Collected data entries
◆ ◆ ◆ ◆

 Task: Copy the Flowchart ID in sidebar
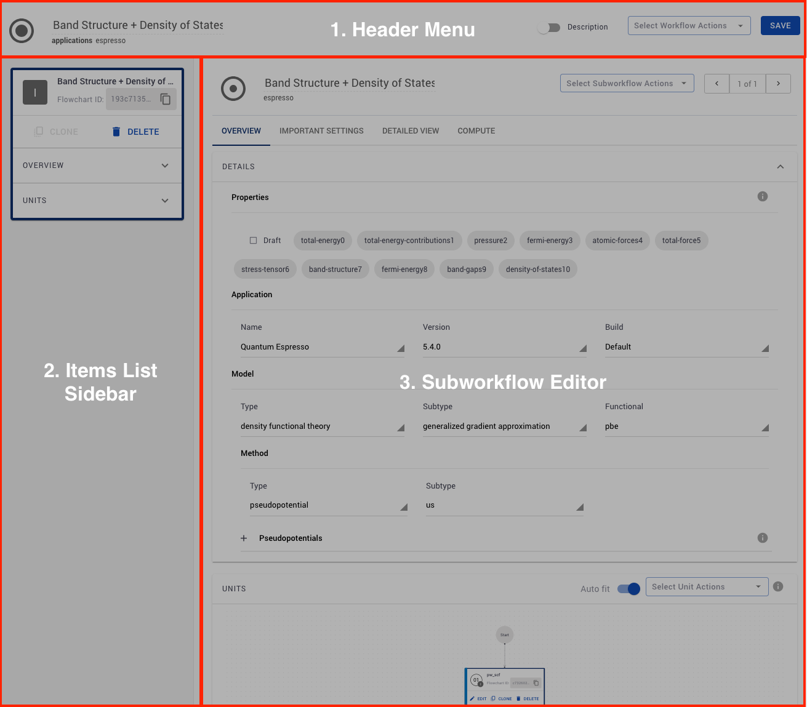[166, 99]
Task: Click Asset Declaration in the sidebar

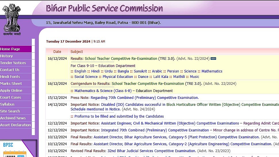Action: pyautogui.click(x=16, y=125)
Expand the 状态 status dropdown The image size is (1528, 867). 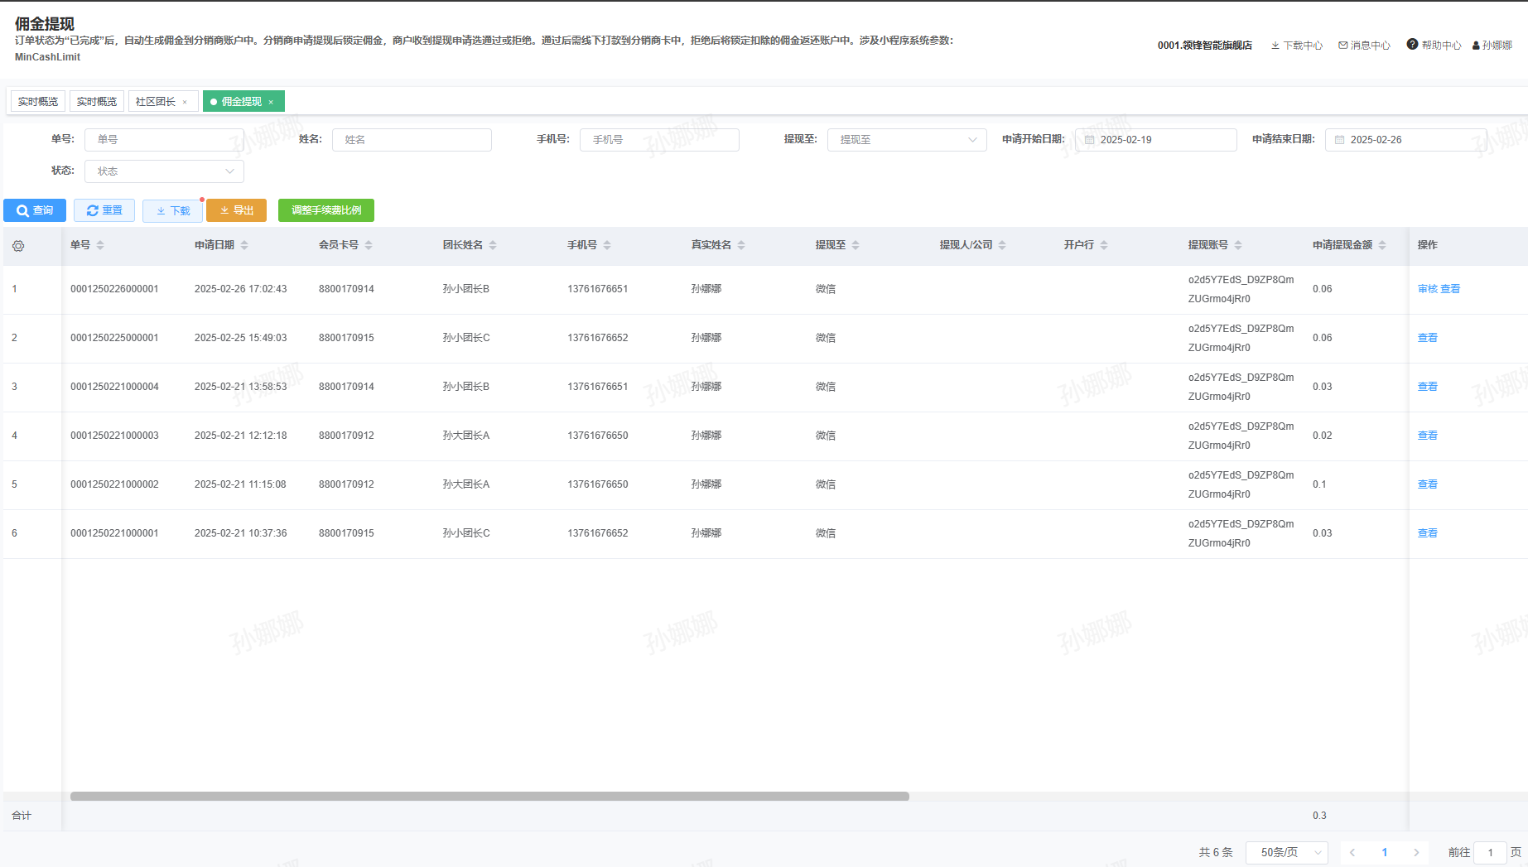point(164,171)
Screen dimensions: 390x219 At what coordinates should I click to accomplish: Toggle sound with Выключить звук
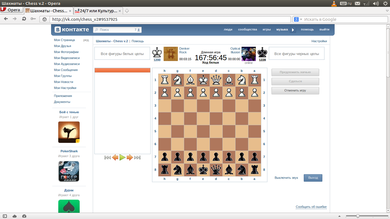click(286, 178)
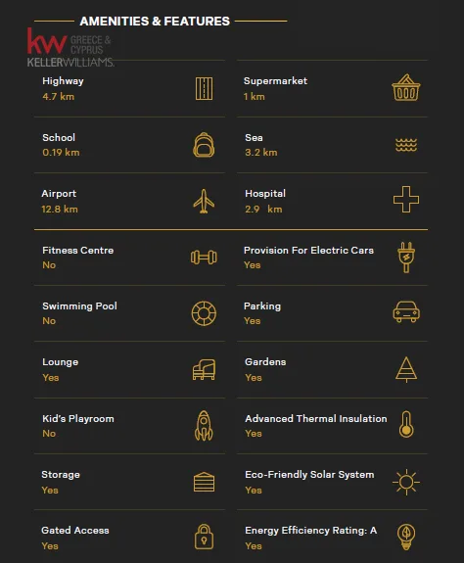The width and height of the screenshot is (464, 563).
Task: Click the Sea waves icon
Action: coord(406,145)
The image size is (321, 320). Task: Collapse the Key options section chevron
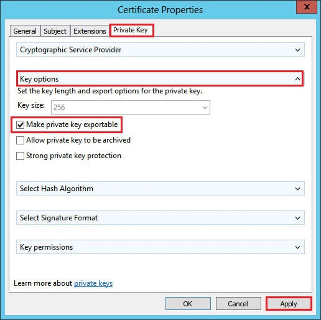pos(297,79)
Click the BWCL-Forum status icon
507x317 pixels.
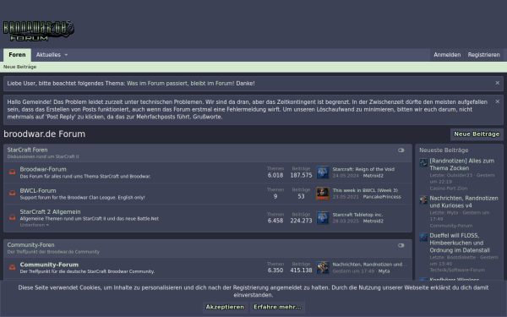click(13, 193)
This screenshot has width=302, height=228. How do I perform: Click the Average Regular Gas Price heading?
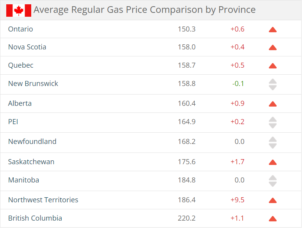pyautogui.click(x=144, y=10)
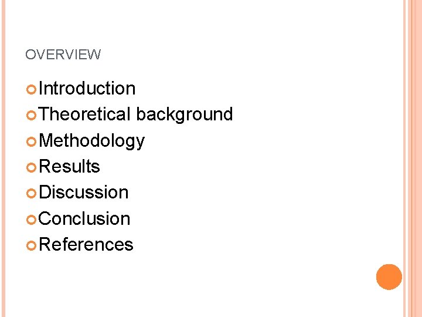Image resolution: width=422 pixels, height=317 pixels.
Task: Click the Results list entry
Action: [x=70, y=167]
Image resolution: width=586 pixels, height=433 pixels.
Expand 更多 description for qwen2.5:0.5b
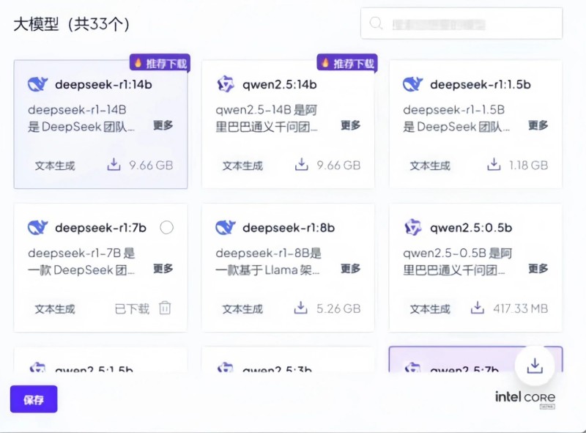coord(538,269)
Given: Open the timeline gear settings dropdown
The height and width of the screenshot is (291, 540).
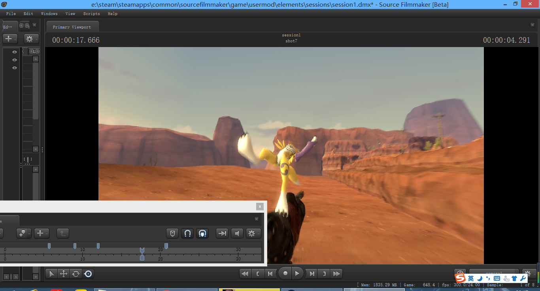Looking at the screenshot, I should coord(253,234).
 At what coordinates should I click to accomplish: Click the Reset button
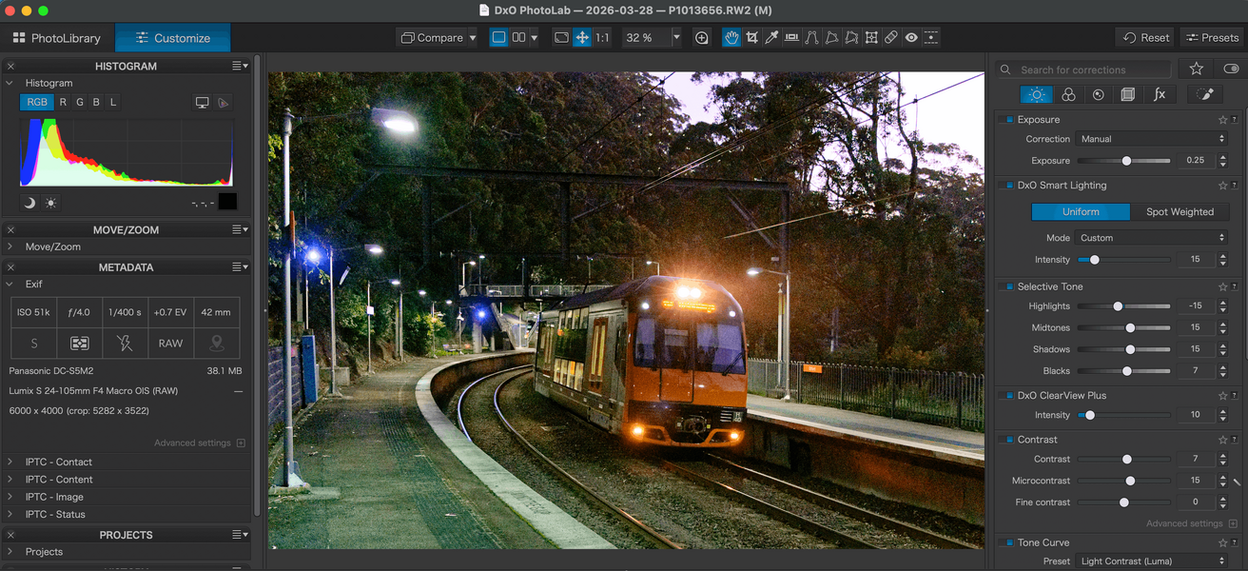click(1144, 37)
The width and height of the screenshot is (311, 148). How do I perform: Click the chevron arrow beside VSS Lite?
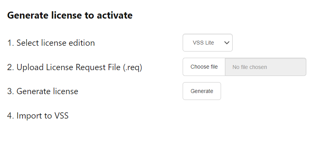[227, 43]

◆ ◆ ◆ ◆

Exactly as written, set down the lines from the line holding "507x317 pixels." to the last line of the data, both ends included, pictures excluded.

507x317 pixels.
click(13, 193)
This screenshot has width=302, height=228. How do I perform: Click the Average Regular Gas Price heading?
pyautogui.click(x=144, y=10)
Image resolution: width=422 pixels, height=317 pixels.
Task: Click the Results list entry
Action: [x=70, y=167]
Image resolution: width=586 pixels, height=433 pixels.
Expand 更多 description for qwen2.5:0.5b
coord(538,269)
Given: Open the timeline gear settings dropdown
The height and width of the screenshot is (291, 540).
Looking at the screenshot, I should coord(253,234).
 At what coordinates should I click to accomplish: Click the Reset button
click(1144, 37)
The width and height of the screenshot is (311, 148). How do I perform: Click the chevron arrow beside VSS Lite?
[227, 43]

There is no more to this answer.